Ricky Thornton Jr. In A Big-Block Modified? What's Next On His Bucket List
Ricky Thornton Jr. In A Big-Block Modified? What's Next On His Bucket List
Ricky Thornton Jr. is considering trying his hand in a big-block modified, perhaps during Charlotte's World Finals one year.

Ricky Thornton Jr. was quite busy at The Dirt Track at Charlotte’s World Finals balancing driving duties with his regular Koehler Motorsports No. 20rt team and Bernie Stuebgen’s No. 71 Indy Race Parts sprint car.
The weekend could’ve been far busier for the 34-year-old who contemplated checking off another item off his racing bucket-list: Competing in a big-block modified. Indeed, the Chandler, Ariz., superstar put out some feelers among modified car owners and in return garnered plenty of interest from prospective teams that had quality equipment.
Ultimately, Thornton didn’t want to feel stretched too thin across his Dirt Late Model priorities, trying to get back up to speed in a winged 410 sprint car and potentially having to learn a new race car in the big-block modified. But he also envisions that “I think eventually it could happen” — him competing in one-off big-block modified events like the World Finals.
“The hard part here is, I feel like you have to focus on the Late Model. The sprint car is different that it takes a lot of focus, too,” Thornton said at last week’s World Finals. “I think if I can run a few sprint car races a year and get myself in better condition there, I think maybe you could see me run all three here. But I feel like I need to focus enough on the sprint car right now where if I can make the race, be competitive, and maybe a couple years from now we could do all three.”
Should Thornton ever pull off the trifecta at Charlotte, racing the Late Model, sprint car and modified, he’d need more seat time in the 410 sprint car. He last raced a winged sprint car at last year’s World Finals and the rust certainly showed as Thornton could only finish eighth and ninth in B-mains last Thursday and Friday at Charlotte — four and five spots shy of transferring into the A-main.
Thornton, who comes from a successful IMCA modified background, isn’t afraid to strap himself into different race cars. On Oct. 24-25, he finished fourth and fifth in his first-ever USAC National Sprint Car races at Central Arizona Raceway’s 58th annual Western World Championship, a major event on the non-winged sprint car circuit. He’s also raced a midget, Silver Crown car, and micro sprint this year.

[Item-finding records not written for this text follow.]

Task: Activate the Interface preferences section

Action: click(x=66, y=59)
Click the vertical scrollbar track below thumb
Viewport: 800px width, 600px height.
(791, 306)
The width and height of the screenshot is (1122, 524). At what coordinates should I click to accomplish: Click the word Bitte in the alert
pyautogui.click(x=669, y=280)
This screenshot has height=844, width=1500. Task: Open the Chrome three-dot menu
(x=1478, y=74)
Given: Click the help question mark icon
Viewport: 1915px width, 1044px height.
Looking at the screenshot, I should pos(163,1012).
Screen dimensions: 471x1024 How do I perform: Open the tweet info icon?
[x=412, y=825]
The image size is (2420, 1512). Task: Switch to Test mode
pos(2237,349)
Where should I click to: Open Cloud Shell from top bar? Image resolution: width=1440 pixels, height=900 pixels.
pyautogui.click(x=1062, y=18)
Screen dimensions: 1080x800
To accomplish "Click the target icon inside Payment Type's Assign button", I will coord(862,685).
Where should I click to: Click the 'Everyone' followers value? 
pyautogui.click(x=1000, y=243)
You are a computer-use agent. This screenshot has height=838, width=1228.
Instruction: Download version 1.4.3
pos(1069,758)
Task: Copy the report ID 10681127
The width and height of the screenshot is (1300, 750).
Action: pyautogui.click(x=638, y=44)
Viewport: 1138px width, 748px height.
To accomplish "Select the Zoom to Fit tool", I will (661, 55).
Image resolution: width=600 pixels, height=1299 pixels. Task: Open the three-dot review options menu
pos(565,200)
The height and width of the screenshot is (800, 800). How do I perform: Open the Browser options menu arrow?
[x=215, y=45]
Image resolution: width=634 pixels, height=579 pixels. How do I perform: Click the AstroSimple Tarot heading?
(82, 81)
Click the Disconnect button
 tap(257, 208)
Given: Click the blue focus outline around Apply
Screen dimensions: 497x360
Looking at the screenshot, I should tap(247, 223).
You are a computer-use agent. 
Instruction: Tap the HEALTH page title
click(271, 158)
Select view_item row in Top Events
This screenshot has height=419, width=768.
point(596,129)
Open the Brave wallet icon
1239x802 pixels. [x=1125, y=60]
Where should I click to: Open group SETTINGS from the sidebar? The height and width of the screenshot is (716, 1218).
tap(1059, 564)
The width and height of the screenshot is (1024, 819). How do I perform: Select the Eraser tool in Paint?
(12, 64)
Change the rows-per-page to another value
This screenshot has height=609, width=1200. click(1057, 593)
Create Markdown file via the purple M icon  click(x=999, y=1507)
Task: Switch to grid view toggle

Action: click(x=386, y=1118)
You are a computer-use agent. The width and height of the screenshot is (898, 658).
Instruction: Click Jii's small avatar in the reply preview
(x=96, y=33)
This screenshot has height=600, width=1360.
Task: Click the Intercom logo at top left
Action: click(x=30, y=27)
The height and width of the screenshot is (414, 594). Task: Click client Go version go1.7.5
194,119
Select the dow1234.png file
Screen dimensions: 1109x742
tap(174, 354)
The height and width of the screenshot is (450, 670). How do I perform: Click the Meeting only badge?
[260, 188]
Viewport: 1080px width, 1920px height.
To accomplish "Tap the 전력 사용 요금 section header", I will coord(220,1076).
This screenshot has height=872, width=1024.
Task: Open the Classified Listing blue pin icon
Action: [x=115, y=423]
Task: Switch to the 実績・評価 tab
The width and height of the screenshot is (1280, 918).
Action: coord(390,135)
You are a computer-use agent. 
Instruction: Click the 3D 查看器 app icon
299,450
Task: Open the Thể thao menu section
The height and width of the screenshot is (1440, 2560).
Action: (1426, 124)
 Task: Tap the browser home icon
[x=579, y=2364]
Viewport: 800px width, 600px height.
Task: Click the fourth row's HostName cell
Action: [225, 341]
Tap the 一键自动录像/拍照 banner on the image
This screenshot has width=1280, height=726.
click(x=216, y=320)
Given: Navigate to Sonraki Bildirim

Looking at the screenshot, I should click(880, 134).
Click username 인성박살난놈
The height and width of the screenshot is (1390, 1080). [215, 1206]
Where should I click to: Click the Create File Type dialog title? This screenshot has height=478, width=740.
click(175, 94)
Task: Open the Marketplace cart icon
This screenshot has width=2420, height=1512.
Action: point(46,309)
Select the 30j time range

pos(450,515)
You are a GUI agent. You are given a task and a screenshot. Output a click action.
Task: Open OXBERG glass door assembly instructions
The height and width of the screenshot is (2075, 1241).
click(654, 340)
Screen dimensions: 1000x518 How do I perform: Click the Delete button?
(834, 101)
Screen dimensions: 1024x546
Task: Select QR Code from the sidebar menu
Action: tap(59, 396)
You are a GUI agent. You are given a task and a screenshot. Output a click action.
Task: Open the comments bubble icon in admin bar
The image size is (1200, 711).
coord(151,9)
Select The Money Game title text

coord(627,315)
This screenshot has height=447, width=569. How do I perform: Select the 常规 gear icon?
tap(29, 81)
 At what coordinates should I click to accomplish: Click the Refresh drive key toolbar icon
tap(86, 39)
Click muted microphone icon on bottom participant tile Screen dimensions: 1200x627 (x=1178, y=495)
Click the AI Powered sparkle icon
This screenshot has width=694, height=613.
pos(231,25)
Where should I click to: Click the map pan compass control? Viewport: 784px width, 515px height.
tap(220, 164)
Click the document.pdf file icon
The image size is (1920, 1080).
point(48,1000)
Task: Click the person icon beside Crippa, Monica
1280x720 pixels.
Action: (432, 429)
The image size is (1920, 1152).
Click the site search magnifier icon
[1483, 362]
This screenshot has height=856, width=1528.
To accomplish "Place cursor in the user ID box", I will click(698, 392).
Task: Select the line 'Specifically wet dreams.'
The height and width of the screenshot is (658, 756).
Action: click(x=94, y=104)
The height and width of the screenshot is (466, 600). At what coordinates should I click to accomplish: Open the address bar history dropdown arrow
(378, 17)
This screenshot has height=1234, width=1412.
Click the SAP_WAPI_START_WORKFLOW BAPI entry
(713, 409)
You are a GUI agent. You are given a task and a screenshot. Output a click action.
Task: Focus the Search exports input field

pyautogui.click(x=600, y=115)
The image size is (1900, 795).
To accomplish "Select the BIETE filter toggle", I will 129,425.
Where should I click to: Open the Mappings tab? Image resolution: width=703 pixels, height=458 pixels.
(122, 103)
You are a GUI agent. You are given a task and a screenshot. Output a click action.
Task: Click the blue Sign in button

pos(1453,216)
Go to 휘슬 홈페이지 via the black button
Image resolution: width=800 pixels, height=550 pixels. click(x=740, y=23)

“A lot of people I know run big blocks. Had really good offers, but the hard part would be doing it and making sense,” Thornton said. “I don’t wanna do it just to say I did it. Ideally, it’d be a year we could run all three and somehow win all three. That’d be a cool stat that’d be about impossible to ever do, let alone, it’s tough running two classes. We’ll just kind of wait and see.”